# Dataset entries:

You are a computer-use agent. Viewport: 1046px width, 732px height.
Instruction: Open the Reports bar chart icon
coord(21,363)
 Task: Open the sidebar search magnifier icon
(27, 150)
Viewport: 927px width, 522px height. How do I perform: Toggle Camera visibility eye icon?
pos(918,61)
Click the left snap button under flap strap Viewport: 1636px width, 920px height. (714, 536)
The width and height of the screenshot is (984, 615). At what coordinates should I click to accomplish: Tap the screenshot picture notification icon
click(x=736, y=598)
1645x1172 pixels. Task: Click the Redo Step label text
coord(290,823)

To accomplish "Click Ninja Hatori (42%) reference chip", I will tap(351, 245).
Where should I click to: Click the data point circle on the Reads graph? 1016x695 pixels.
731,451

# ABOUT THIS TASK:
Exactly the lines from the one with "Click the left" through the end of the entries, both included, should be written out, and no others.

# YOUR SOLUTION:
Click the left snap button under flap strap Viewport: 1636px width, 920px height. (714, 536)
The width and height of the screenshot is (984, 615). At what coordinates should I click to accomplish: Tap the screenshot picture notification icon
click(x=736, y=598)
1645x1172 pixels. Task: Click the Redo Step label text
coord(290,823)

To accomplish "Click Ninja Hatori (42%) reference chip", I will tap(351, 245).
Where should I click to: Click the data point circle on the Reads graph? 1016x695 pixels.
731,451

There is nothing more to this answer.